AFTERNOON,
Feeling a little villainous here on mylittlebookblog; okay lies I’m way too nice. But, I do have another question for you to answer! The question is…..
Favourite fictional villain?
I think mine would have to be Bill Sikes from Oliver Twist but then there are so many! What about the truly wicked Lady Macbeth or Cruella De Vil or Voldemort…goodness there are way too many to pick from! Answers please?
woww 😀
?
you so cute 🙂
Maybe Chauvelin in The Scarlet Pimpernel or Moriarty, Sherlock Holmes’ arch enemy.
Moriarty is a brilliant answer!
He is fascinating. So is Chauvelin.
That’s tough. Bill Sikes was pretty evil, but he was created by Fagin, the destroyer of childhood. But I’ll make a big leap and say Sauron.
good choice! thank you for commenting 🙂
Pinky from Graham Greene’s Brighton Rock. You can slightly excuse him because he’s so young but he’s an awful, awful person.
great answer!
Sudden realisation – I read too many books where the villain is fate, ennui, the Man, or whatever. There are so few books where the bad guy is clearly defined and I actually bother to finish the book. Is this a cultural thing whereby I prefer narrative of overcoming the status quo or ethereal malignancy and dislike direct conflict? Or am I just swayed in favour of revolution over vendetta?
It’s definitely not Voldemort, that’s for certain. Maybe it’s Kenneth McHoan.
Ukko Jukes, the corporate tycoon from Orson Scott Card’s First Formic War series. His son, Lem, is also a prick, but (so far in the series) is changing his ways. His father, Ukko, however, is still up in the air.
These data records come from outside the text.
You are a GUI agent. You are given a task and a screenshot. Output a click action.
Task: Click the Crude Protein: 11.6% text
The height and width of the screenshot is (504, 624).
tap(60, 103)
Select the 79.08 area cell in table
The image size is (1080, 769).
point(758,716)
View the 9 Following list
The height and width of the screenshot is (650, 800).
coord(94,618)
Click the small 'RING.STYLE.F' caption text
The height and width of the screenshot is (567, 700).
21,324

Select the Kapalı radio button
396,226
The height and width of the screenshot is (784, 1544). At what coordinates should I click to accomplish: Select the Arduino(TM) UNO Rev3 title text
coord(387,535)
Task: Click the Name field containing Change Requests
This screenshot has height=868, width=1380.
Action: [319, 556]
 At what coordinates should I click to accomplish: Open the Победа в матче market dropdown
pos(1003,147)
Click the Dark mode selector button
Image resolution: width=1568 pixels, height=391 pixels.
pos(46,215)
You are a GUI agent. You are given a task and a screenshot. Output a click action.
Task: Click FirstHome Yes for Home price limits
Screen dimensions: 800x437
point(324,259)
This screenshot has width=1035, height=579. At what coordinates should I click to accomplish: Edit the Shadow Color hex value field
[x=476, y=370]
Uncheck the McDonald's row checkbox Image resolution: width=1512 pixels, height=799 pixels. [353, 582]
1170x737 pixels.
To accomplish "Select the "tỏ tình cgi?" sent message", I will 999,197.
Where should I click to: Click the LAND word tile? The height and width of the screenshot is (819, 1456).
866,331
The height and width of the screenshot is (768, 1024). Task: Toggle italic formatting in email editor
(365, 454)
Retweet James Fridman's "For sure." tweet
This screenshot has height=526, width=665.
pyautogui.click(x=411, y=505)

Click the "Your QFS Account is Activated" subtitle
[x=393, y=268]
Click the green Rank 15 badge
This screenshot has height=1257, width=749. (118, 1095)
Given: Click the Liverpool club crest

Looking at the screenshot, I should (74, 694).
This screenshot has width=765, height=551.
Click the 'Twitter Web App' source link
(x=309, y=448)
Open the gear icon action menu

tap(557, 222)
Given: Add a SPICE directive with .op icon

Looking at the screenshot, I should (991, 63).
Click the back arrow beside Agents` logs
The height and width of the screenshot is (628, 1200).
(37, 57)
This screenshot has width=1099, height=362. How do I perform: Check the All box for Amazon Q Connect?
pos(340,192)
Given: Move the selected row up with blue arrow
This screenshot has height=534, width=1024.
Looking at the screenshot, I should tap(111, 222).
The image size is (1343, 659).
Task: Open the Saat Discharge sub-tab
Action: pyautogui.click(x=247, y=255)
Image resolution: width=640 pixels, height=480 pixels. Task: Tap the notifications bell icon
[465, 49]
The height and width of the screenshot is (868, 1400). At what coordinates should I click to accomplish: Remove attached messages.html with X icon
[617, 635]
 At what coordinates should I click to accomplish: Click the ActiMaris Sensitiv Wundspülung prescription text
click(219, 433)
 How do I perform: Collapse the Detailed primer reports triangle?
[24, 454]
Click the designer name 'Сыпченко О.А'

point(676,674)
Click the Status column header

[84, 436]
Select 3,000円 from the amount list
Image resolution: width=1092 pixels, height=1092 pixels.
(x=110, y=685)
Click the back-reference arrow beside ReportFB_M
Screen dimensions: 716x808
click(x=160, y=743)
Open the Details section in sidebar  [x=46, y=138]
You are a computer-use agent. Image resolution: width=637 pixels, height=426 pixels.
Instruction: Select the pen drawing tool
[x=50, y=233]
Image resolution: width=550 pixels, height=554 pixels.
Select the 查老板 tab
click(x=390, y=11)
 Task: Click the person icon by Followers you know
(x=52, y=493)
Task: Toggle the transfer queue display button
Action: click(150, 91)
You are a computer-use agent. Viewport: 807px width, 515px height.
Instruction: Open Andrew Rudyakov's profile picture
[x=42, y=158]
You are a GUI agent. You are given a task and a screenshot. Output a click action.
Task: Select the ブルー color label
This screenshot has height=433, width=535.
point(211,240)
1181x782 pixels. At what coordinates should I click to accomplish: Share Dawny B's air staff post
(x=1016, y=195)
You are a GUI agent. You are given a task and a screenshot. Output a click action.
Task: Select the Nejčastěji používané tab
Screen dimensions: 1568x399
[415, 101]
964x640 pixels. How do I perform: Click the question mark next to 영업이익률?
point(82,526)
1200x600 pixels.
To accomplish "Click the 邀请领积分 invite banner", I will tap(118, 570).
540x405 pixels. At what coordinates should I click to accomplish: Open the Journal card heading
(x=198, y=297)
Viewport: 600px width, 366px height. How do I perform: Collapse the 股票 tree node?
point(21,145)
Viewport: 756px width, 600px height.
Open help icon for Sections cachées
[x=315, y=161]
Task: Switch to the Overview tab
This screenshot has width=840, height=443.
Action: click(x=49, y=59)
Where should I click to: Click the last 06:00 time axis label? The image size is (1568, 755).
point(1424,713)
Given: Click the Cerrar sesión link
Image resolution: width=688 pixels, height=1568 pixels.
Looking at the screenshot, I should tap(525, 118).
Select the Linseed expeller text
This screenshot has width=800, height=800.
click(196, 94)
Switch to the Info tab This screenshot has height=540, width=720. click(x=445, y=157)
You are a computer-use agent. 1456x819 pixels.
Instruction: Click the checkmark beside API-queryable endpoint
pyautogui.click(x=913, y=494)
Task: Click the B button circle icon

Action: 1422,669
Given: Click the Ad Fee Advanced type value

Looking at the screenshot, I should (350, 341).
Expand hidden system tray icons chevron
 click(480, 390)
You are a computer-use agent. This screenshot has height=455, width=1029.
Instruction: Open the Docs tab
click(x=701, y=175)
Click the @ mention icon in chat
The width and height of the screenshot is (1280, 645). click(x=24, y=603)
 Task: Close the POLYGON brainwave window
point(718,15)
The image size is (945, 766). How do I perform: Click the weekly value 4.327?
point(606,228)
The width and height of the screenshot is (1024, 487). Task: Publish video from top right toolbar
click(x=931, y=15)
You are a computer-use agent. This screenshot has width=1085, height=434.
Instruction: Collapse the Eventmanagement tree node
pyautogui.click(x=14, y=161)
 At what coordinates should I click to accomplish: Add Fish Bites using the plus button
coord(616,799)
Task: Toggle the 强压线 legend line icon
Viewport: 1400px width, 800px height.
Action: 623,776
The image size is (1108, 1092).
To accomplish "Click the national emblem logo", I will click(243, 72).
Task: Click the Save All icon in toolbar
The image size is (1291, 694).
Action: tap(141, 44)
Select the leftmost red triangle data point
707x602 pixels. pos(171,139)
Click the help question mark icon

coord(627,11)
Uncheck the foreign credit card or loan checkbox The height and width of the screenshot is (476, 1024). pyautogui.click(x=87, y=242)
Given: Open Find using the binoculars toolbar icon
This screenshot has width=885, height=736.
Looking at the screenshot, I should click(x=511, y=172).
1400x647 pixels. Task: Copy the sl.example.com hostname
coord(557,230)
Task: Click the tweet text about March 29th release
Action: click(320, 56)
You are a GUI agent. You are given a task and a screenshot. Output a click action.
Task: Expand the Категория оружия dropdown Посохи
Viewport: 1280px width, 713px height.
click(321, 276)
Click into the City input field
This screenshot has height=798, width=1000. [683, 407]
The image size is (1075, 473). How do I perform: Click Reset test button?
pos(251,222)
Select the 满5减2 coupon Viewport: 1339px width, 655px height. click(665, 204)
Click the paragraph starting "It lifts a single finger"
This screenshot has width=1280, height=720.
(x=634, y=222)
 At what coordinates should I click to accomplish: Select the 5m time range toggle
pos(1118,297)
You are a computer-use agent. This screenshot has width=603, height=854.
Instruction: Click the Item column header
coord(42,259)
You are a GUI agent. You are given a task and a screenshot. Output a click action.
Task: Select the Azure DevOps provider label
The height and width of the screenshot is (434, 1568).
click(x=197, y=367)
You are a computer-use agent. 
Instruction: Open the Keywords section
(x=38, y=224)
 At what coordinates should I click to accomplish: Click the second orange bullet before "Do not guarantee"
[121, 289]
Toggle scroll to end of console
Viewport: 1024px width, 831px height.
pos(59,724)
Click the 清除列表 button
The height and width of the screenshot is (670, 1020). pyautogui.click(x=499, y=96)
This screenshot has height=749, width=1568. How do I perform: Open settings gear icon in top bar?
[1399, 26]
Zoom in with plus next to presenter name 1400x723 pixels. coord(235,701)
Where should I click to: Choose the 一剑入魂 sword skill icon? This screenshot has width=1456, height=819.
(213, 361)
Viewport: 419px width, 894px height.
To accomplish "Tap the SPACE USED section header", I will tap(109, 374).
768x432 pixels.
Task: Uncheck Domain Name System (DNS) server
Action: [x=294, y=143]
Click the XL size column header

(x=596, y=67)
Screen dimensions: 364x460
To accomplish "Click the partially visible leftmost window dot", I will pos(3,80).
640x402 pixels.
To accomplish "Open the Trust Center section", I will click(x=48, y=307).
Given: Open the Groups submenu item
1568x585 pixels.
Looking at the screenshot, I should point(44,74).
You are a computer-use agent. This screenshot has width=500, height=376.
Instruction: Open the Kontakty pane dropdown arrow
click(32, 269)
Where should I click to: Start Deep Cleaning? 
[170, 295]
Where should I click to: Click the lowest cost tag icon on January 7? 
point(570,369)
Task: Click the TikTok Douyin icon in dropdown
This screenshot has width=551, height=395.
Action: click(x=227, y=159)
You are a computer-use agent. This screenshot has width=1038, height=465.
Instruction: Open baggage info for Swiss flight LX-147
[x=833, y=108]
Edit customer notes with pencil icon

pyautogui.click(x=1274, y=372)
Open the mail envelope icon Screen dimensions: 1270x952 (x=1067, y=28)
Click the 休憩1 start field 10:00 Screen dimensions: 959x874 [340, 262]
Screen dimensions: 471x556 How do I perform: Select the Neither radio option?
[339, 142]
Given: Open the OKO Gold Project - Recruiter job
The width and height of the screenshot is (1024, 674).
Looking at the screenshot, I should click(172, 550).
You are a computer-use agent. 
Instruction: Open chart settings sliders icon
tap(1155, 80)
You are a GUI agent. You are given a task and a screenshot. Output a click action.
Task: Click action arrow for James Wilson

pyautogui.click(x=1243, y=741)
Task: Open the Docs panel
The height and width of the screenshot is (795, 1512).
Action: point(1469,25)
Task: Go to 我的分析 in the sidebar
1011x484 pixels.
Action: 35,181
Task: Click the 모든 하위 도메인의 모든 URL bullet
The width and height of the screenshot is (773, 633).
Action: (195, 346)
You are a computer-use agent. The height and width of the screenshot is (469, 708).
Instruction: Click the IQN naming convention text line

We don’t really know what his motivations are. We think Lem might be fighting against him the way a son can unwisely fight against a wise father whose wisdom he doesn’t understand. Then again, Lem might be totally right to fight his father. (This fight, by the way, is all amidst a battle for Earth against an alien invasion, and these two tycoons–father and son–see different ways of using their vast fortune for the benefit of humanity. The question is, which of them is really working for the benefit of humanity?) It’s gripping!
I think I like when the villain is a little less obvious. Some of my favorite books have had the villain actually be the hero, whose own actions lead them to destruction. It is fascinating to realize how often a person’s own choices can cause more devastation than anything anyone else can do.
I love Miss Havisham from Great Expectations, because she’s wicked and cruel but she also isn’t. Also, Rhett Butler, because by the end of the book you realise he’s more Mr Darcy than anything else.
Sir Augustus Milverton from Sherlock Holmes.
I’m going with Heathcliff from Wuthering Heights because he’s complicated. He’s the closest thing the novel has to a hero, because there are no heroic characters in this one! I find him fascinating even after 3 reads of the book over the years. Can you forgive him his villain-ness because of the wrongs done to him? I want to, but just can’t. In the end, he’s truly a villain. Yet a somewhat sympathetic one.